The freedom to say what we want to say is a sacred right in our western democracy. Protecting speech is recognized as a way of ensuring that there are checks on power and authority. Free speech is a right engrained in the Jewish tradition. The Torah makes clear that we are encouraged to challenge authority and to speak what is on our mind. The great Jewish philosopher and commentator Moses ibn Ezra wrote in the 11th century that, “When a person refrains from speech, the ideas die, the soul stops, and the senses deteriorate.”
Of course, defending the right to speak means that we often must protect even speech that we deem offensive and morally repugnant. This was the argument made by university presidents at the recent congressional hearing about antisemitism on college campuses.
But is free speech everything? Is the protection of my right to say whatever I want to say the solution to the world’s most challenging problems?
It seems to me that what was missing from that hearing and from our college campuses was an equal dedication to the responsibility of listening.
On college campuses today, there are now festivals of shouting – gatherings where groups of young people use their speech to demonstrate how right they are – refusing to hear anything but the sounds of their own voices. These campuses are no longer marketplaces of ideas – where learning and thinking and wondering is taking place but rather, narrow-minded spaces for the most offensive and threatening of cacophony.
Our protection of these spaces as the ultimate goal is coming at the expense of developing forums where real listening takes place. We are overeager to give people the right to speak and less interested in teaching them the responsibility of listening.
What frustrates me so much about the anti-Israel protests on college campuses is the complete lack of understanding from those involved. They feel instead of actually knowing – and because they are never engaged in any process of hearing any other opinions or views, because they are so interested in protecting their own speech instead of hearing any other, they make their minds up blindly.
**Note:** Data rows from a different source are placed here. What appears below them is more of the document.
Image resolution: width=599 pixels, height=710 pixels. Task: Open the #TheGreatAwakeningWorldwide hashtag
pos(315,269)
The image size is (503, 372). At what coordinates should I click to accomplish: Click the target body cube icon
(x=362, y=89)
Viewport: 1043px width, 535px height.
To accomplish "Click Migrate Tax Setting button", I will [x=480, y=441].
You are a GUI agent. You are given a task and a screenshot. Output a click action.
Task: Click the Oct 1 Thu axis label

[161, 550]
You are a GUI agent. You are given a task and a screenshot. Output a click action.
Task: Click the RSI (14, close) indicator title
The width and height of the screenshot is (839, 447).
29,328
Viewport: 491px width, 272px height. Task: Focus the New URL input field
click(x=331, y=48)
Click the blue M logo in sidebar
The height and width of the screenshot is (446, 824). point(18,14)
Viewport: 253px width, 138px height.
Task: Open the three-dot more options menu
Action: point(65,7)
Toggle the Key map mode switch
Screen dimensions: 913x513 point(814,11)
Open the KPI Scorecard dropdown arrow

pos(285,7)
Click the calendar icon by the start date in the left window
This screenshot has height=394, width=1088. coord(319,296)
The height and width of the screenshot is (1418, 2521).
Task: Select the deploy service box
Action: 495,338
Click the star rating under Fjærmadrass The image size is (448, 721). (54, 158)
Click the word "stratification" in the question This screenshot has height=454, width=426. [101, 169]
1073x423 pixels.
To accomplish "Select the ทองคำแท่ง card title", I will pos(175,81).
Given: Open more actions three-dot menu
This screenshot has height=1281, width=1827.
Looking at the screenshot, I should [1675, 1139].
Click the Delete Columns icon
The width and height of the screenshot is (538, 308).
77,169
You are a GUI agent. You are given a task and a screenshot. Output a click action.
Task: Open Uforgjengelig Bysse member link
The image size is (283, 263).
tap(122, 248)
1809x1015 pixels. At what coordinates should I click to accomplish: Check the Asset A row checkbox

Along with the right to free speech comes the responsibility to listen – our tradition emphasizes listening as the ultimate means of gaining sense of our purpose in this world. The mantra of our people – the text that Jews know best – is the Shema – which tells us to pay attention, to listen and to hear – not simply to fall into an abyss of our own speech but to listen beyond.
This should be the value considered most sacred by our universities – instead of seeking only to protect the most vile and threatening of speech, our universities should teach their student bodies to truly hear and understand the world around them in all of its complexity.